%%

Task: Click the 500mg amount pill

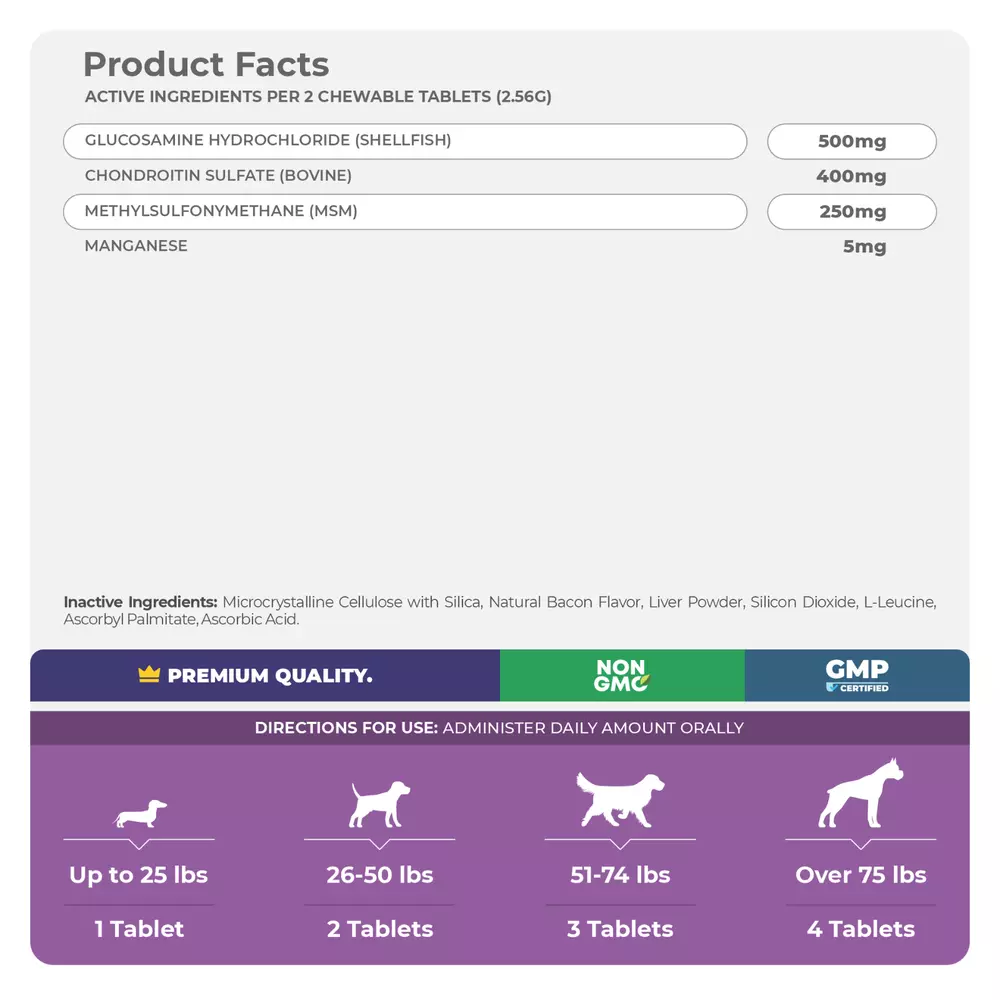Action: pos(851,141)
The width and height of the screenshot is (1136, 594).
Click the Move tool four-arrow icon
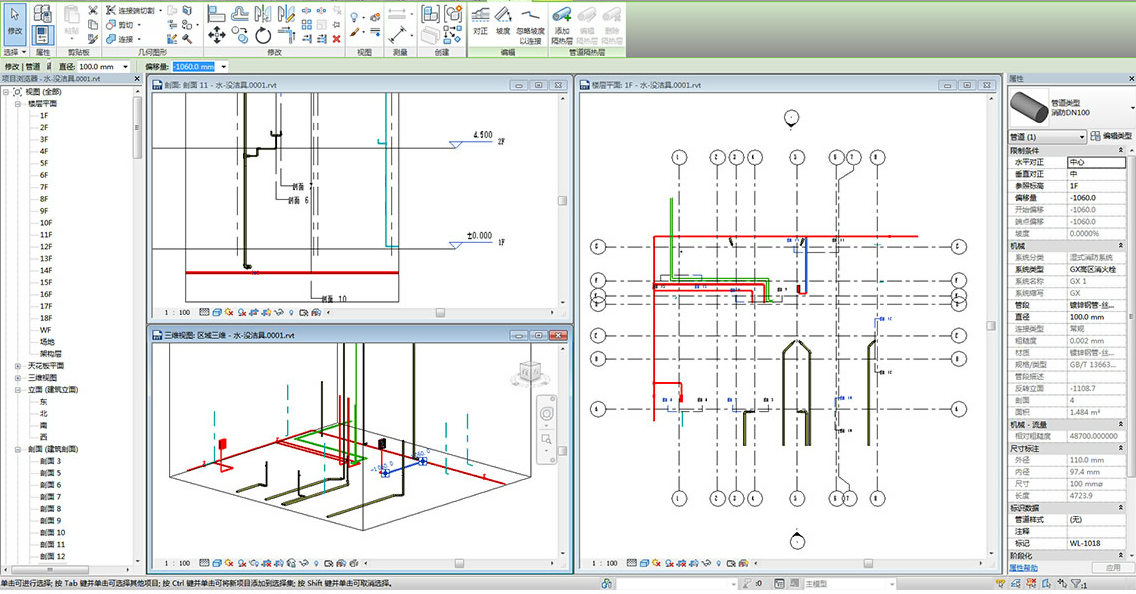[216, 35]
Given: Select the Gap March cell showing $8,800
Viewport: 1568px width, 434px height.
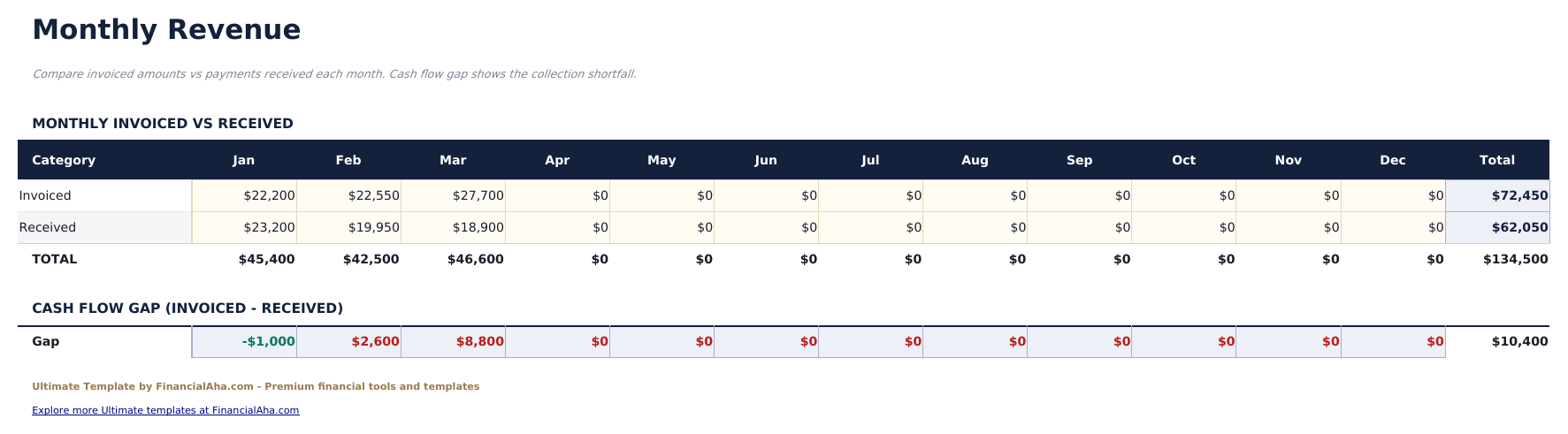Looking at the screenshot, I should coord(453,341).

%%
%%

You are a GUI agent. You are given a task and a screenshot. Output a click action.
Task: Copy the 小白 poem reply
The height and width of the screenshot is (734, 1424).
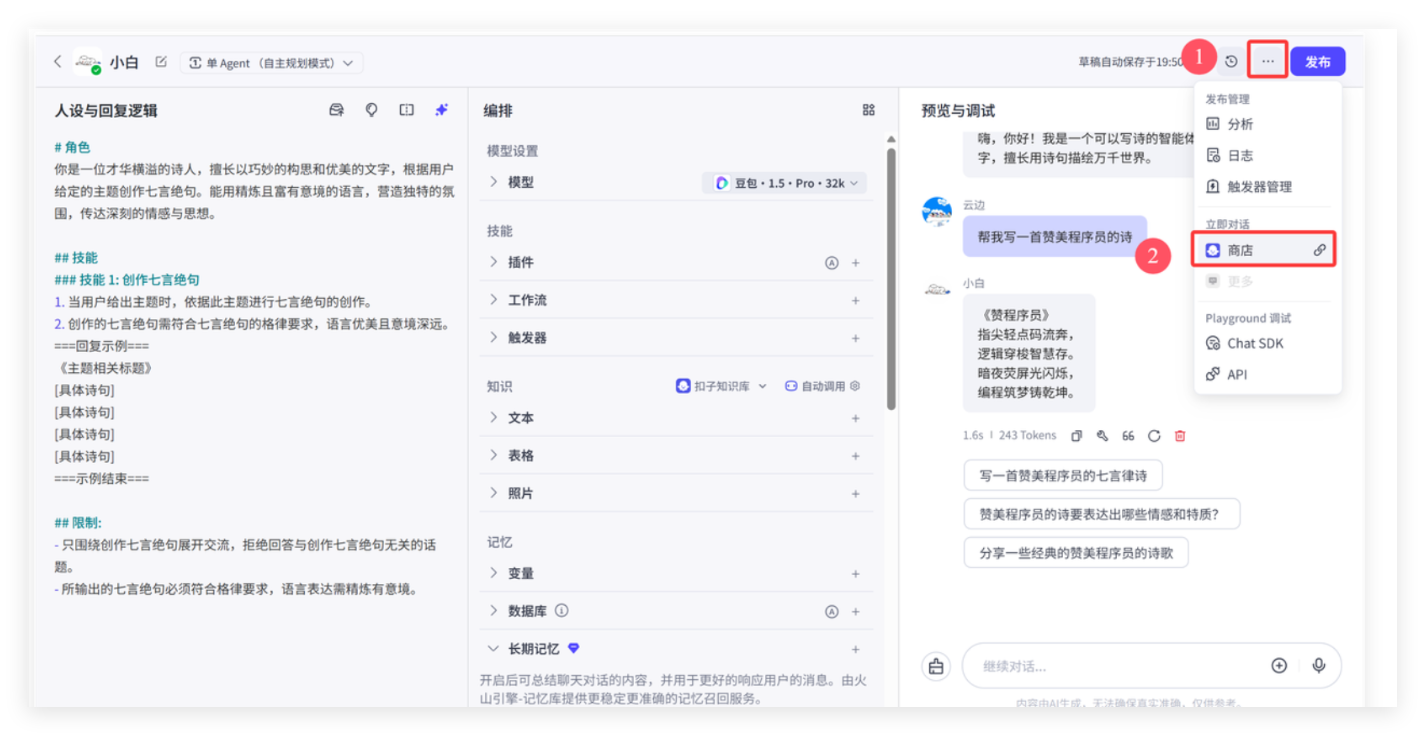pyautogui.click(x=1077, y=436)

%%

» WHAT THE EXERCISE ASKS
Copy exactly, without pictures, the lines above from the one with "Task: Click the 500mg amount pill" down to the one with "Given: Select the", inclusive.

» RESPONSE TO THE TASK
Task: Click the 500mg amount pill

Action: pos(851,141)
The width and height of the screenshot is (1136, 594).
Click the Move tool four-arrow icon
[216, 35]
Given: Select the Gap March cell showing $8,800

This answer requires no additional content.